By Anora Mahmudova, MarketWatch

NEW YORK (MarketWatch) -- U.S. stocks attempted a rebound Monday, but gave up most gains after home sales data showed a drop in December. Blue chips outperformed on an optimistic Caterpillar Inc. forecast.

Indexes struggled to recoup some of the deep losses from last week, their worst week in over a year, after weak data from China and selloffs in emerging-markets currencies triggered a global flight from equities.

The S&P 500 (SPX) was down 4 points, or 0.2%, at 1,786.50 after spending the early part of the session higher. The Dow Jones Industrial Average (DJI) added 21 points, or 0.1%, to 15,900.04. It was up about 48 points before the 10 a.m. housing data.

The Nasdaq Composite (RIXF) gave up opening gains and were firmly in negative territory. The tech-heavy index was recently 32 points, or 0.8%, lower at 4,096.85. Follow the stock market live blog.

"Markets are looking for an excuse to take money off the table, as we had a huge rally last year, said Scott Wren, senior equities strategist at Wells Fargo Advisors.

"We are telling our retail investors that it is a buying opportunity and instead of getting out, they should be considering putting more cash to work. Retail investors should be welcoming such pullbacks, as the 12-month outlook for stocks, especially sectors such as industrials, tech and consumer discretionary, which are usually hit the most during such sell-offs and become cheap," he added.

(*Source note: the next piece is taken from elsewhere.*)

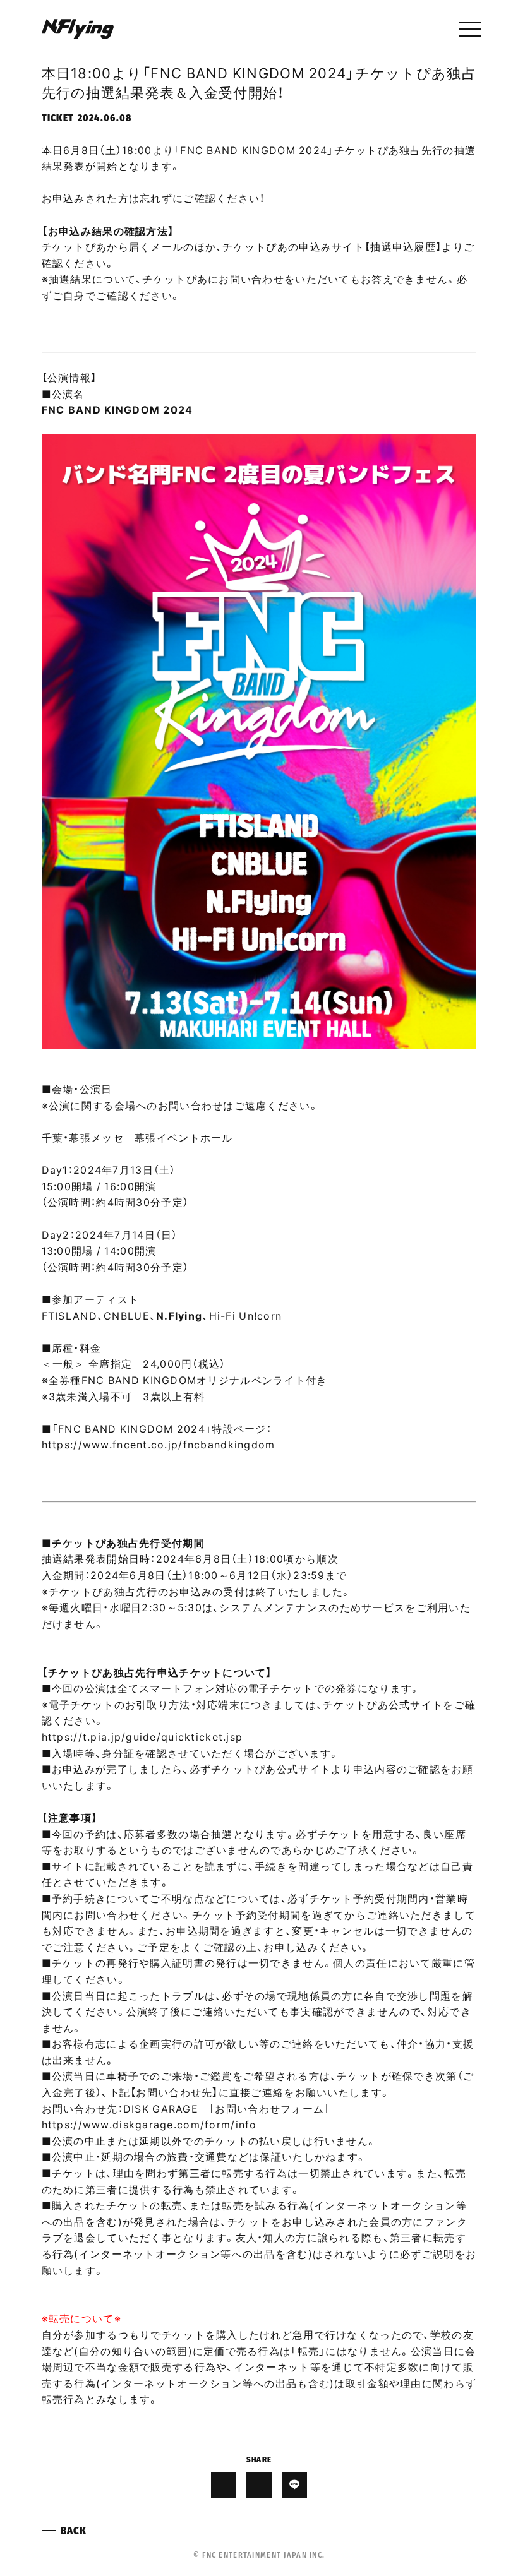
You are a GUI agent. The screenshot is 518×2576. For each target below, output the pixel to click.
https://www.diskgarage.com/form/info (149, 2124)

Upbeat results from Caterpillar Inc. lifted the Dow. Shares of Caterpillar Inc. (CAT), seen as an economic bellwether for global activity, rose 5.6%. The company posted fourth-quarter earnings per share of $1.54, topping forecasts, and a 44% profit gain. Cost cutting offset a sales drop of 10%. Caterpillar gave a forecast that beat analysts estimates for the year, and said it expects a $1.7 billion buyback in the first quarter of this year.

Sales of new single-family homes fell in December, but the whole of 2013 saw the highest sales level in five years, the government reported Monday. Sales of new single-family homes dropped 7% in December due to harsh winter weather. The median price of new homes ticked up in December and for 2013, the median price hit $265,800, up 8.4% from the prior year, the strongest annual growth since 2005.

Read: How much gas in economy's tank? Let's see

Homebuilders fell after the housing data and some ratings downgrades. KB Home was downgraded to underweight from equalweight and Toll Brothers' rating was cut to equal weight from overweight.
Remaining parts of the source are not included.